Stored data
'''
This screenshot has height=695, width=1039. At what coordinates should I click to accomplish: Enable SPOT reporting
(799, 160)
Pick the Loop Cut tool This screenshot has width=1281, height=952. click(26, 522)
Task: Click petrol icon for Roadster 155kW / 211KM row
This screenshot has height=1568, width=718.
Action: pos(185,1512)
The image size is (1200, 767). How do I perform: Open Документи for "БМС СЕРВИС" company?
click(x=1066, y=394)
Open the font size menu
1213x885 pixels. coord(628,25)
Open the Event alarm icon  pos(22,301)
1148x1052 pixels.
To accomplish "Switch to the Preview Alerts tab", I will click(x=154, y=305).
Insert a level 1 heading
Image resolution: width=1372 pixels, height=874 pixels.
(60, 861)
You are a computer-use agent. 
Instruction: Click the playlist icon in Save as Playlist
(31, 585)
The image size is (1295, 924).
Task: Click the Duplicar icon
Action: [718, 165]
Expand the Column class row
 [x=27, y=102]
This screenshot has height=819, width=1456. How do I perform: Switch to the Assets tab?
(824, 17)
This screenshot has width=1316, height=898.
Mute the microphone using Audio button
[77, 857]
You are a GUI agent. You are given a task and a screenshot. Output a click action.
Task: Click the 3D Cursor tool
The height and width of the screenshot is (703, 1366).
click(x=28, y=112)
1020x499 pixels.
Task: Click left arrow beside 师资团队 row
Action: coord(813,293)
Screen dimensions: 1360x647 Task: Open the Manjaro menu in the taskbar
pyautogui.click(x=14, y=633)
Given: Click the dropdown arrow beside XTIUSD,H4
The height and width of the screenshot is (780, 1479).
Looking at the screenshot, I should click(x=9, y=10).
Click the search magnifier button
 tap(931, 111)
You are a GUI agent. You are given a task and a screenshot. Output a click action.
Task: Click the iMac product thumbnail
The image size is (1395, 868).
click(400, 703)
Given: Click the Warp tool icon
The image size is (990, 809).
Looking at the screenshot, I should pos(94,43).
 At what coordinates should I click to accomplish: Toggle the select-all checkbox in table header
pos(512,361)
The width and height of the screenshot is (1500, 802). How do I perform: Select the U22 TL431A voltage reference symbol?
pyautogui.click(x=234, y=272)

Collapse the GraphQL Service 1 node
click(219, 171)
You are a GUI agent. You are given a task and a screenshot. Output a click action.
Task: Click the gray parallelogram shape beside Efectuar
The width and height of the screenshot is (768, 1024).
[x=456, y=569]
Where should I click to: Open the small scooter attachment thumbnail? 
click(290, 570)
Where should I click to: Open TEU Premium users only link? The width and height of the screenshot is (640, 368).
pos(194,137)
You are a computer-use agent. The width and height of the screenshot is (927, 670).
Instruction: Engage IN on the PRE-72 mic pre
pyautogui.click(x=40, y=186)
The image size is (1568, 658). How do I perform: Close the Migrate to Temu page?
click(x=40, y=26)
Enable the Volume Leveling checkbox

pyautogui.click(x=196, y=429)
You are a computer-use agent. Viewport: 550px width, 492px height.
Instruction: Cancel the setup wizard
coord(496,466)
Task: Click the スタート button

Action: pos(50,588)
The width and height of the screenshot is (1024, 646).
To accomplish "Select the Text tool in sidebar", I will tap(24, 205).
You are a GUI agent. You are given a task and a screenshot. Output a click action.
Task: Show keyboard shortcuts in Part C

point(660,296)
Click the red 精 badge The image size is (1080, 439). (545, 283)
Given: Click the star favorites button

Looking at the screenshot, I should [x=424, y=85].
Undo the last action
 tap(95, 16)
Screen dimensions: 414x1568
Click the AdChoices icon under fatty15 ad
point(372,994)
'''
## Problem to work on:
Reproduce the lines above without any changes.

## Exercise solution:
This screenshot has height=695, width=1039. At what coordinates should I click to accomplish: Enable SPOT reporting
(799, 160)
Pick the Loop Cut tool This screenshot has width=1281, height=952. click(26, 522)
Task: Click petrol icon for Roadster 155kW / 211KM row
This screenshot has height=1568, width=718.
Action: pos(185,1512)
The image size is (1200, 767). How do I perform: Open Документи for "БМС СЕРВИС" company?
click(x=1066, y=394)
Open the font size menu
1213x885 pixels. coord(628,25)
Open the Event alarm icon  pos(22,301)
1148x1052 pixels.
To accomplish "Switch to the Preview Alerts tab", I will click(x=154, y=305).
Insert a level 1 heading
Image resolution: width=1372 pixels, height=874 pixels.
(60, 861)
You are a computer-use agent. 
Instruction: Click the playlist icon in Save as Playlist
(31, 585)
The image size is (1295, 924).
Task: Click the Duplicar icon
Action: [718, 165]
Expand the Column class row
 [x=27, y=102]
This screenshot has height=819, width=1456. How do I perform: Switch to the Assets tab?
(824, 17)
This screenshot has width=1316, height=898.
Mute the microphone using Audio button
[77, 857]
You are a GUI agent. You are given a task and a screenshot. Output a click action.
Task: Click the 3D Cursor tool
The height and width of the screenshot is (703, 1366).
click(x=28, y=112)
1020x499 pixels.
Task: Click left arrow beside 师资团队 row
Action: coord(813,293)
Screen dimensions: 1360x647 Task: Open the Manjaro menu in the taskbar
pyautogui.click(x=14, y=633)
Given: Click the dropdown arrow beside XTIUSD,H4
The height and width of the screenshot is (780, 1479).
Looking at the screenshot, I should click(x=9, y=10).
Click the search magnifier button
 tap(931, 111)
You are a GUI agent. You are given a task and a screenshot. Output a click action.
Task: Click the iMac product thumbnail
The image size is (1395, 868).
click(400, 703)
Given: Click the Warp tool icon
The image size is (990, 809).
Looking at the screenshot, I should pos(94,43).
 At what coordinates should I click to accomplish: Toggle the select-all checkbox in table header
pos(512,361)
The width and height of the screenshot is (1500, 802). How do I perform: Select the U22 TL431A voltage reference symbol?
pyautogui.click(x=234, y=272)

Collapse the GraphQL Service 1 node
click(219, 171)
You are a GUI agent. You are given a task and a screenshot. Output a click action.
Task: Click the gray parallelogram shape beside Efectuar
The width and height of the screenshot is (768, 1024).
[x=456, y=569]
Where should I click to: Open the small scooter attachment thumbnail? 
click(290, 570)
Where should I click to: Open TEU Premium users only link? The width and height of the screenshot is (640, 368).
pos(194,137)
You are a computer-use agent. The width and height of the screenshot is (927, 670).
Instruction: Engage IN on the PRE-72 mic pre
pyautogui.click(x=40, y=186)
The image size is (1568, 658). How do I perform: Close the Migrate to Temu page?
click(x=40, y=26)
Enable the Volume Leveling checkbox

pyautogui.click(x=196, y=429)
You are a computer-use agent. Viewport: 550px width, 492px height.
Instruction: Cancel the setup wizard
coord(496,466)
Task: Click the スタート button

Action: pos(50,588)
The width and height of the screenshot is (1024, 646).
To accomplish "Select the Text tool in sidebar", I will tap(24, 205).
You are a GUI agent. You are given a task and a screenshot. Output a click action.
Task: Show keyboard shortcuts in Part C

point(660,296)
Click the red 精 badge The image size is (1080, 439). (545, 283)
Given: Click the star favorites button

Looking at the screenshot, I should [x=424, y=85].
Undo the last action
 tap(95, 16)
Screen dimensions: 414x1568
Click the AdChoices icon under fatty15 ad
point(372,994)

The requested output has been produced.